The development process steps are here to visualize the stock distribution and to find bottlenecks. It should be analyzed in a *pull way (Production ==> QA ==> Review ==> Development ==> Ready ==> Backlog).

Throughput Control Chart

The measurable output rate of a system over time, analyzed within statistically defined boundaries—Lower Control Limit (LCL) and Upper Control Limit (UCL)—to distinguish normal variation (common causes) from anomalies (special causes) requiring intervention.

More information here : https://deming.org/a-beginners-guide-to-control-charts/

Change Request count per week (stacked by repo)

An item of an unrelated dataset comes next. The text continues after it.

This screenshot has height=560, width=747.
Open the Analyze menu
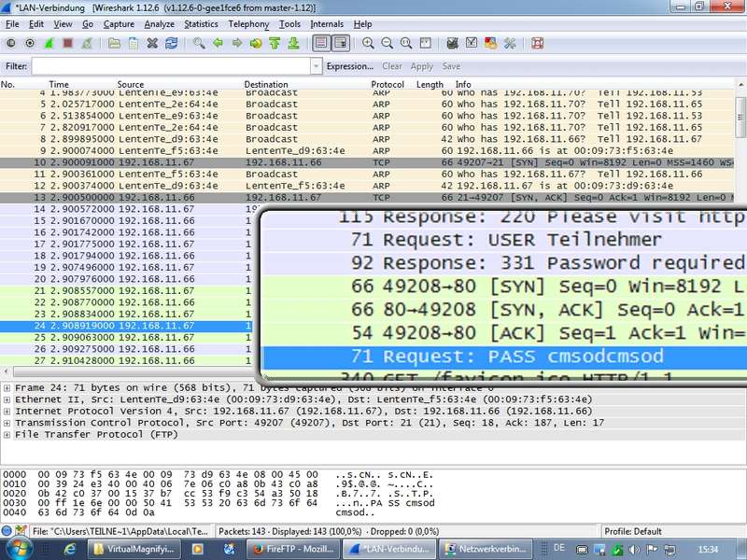click(x=160, y=23)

Basic indicator to identify Change request event per week on pull requests.

Cloud Spending Follow-Up

Tracks cloud infrastructure spending over time from Azure and GCP. Two visualizations are provided:

  • Overall costs per month: Shows total spending per cloud provider (Azure & GCP) aggregated monthly.
  • Per service/group costs per month: Shows spending breakdown by logical groups (preferred) or by individual services, as configured in config.yml.
  • Compared service groups per month: Shows a side-by-side comparison of two or more service groups (e.g., Old Platform vs New Platform), as configured in config.yml.

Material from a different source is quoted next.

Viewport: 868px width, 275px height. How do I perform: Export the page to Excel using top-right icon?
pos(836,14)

This helps identify cost trends, compare spending across providers, and track specific services that contribute most to cloud expenses.

How to run - user mode

Prequisites

Environment variables:

  • GITHUB_TOKEN: a GitHub token with read access to the organization (required for GitHub data)
  • CONFIG_PATH: (optional) path to config.yml (defaults to ./config.yml)

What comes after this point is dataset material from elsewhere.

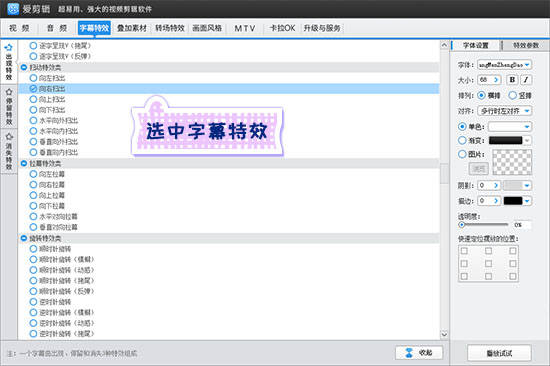Toggle bold text with the B icon
The width and height of the screenshot is (550, 366).
click(512, 80)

Cloud Spending (optional, only needed for --cloudspending scope):

  • AZURE_SUBSCRIPTION_ID: Azure subscription ID (supports multiple subscriptions separated by commas, e.g., sub-id-1,sub-id-2)
  • AZURE_TENANT_ID: Azure AD tenant ID
  • AZURE_CLIENT_ID: Azure service principal client ID
  • AZURE_CLIENT_SECRET: Azure service principal client secret
  • GCP_PROJECT_ID: GCP project ID
  • GCP_BILLING_ACCOUNT: GCP billing account ID (format: billingAccounts/XXXXXX-XXXXXX-XXXXXX)
  • GCP_SERVICE_ACCOUNT_JSON: GCP service account JSON key (as a string or path to JSON file)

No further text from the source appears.